The Joplin Globe, Joplin, MO

National News

September 13, 2012

Talks to end Chicago teacher strike make progress

CHICAGO — Negotiations between union and school officials in the nation’s third-largest school district resumed Thursday with an air of optimism and signals that a teachers’ strike could end soon.

Chicago Teachers Union President Karen Lewis said students could be back in class by Monday, a week after teachers walked out. Lewis initially suggested classes could resume as early as Friday, then said approval of a final proposal would require a union delegates’ meeting, which could take more time.

“We still have some major stuff we have to look at,” she told reporters Thursday on her way into the talks. “Doing something fast is not the way to go. Haste makes waste.”

Roughly 25,000 teachers have been on the picket line since Monday while negotiators have been locked in tense talks. Issues on the table have included teacher evaluations that incorporate students’ standardized test scores and job security.

Contract talks ended shortly before midnight Wednesday, and Lewis said the sides had definitely come closer together. School board President David Vitale was also more positive after Wednesday’s talks and was hopeful of a deal.

The optimism was evident on the picket lines, too.

“I know that we will have a good resolution to this, and I do believe it will be soon,” said Michelle Gunderson, an elementary school teacher picketing on the city’s North Side. “And they do not mean to have us be embroiled in this for longer than we have to.”

Negotiators appeared to make progress on teacher evaluations in talks that ran until nearly midnight Wednesday. The school board’s latest proposal scaled back on penalties to teachers after the two sides argued over what percent of student performance should be weighed and how that should be used to judge job performance.

Under an old proposal, the Chicago Teachers Union estimated that some 6,000 teachers could lose their jobs within two years.

The latest offer released Wednesday included provisions for evaluations of tenured teachers that would not result in dismissal in the first year. It also altered categories that teachers can be rated on and an appeals process.

School districts nationwide have grappled with teacher assessments. The Obama administration has given states incentives to use student performance as a component of evaluations, though the issue has been most contentious in Chicago.

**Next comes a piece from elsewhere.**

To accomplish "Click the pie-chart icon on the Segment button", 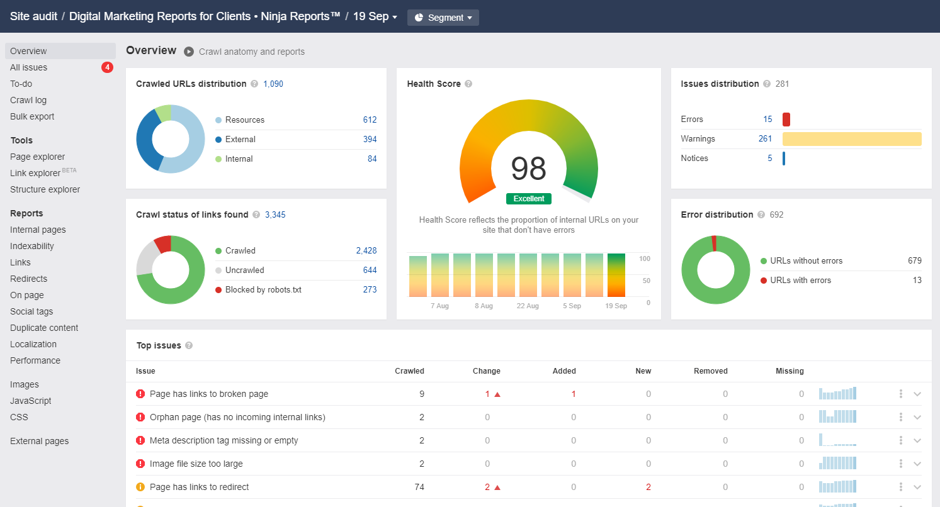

Teachers have said it’s unfair to use test scores to evaluate them especially with other factors affecting student learning that they can’t control: poverty, hunger and the inability to speak fluent English, to name just a few.

Chicago’s walkout canceled class for approximately 350,000 students and has left parents scrambling to make other arrangements for young children. The district has kept some schools open on a limited basis, mostly to provide meals and supervision. More than 80 percent of Chicago Public Schools students qualify for free or reduced-price lunches.

The walkout is the first Chicago teachers’ strike in 25 years. In 1987, the teachers strike lasted 19 days.

Chicago Mayor Rahm Emanuel has called the strike unnecessary and urged the union to continue negotiating with students in class.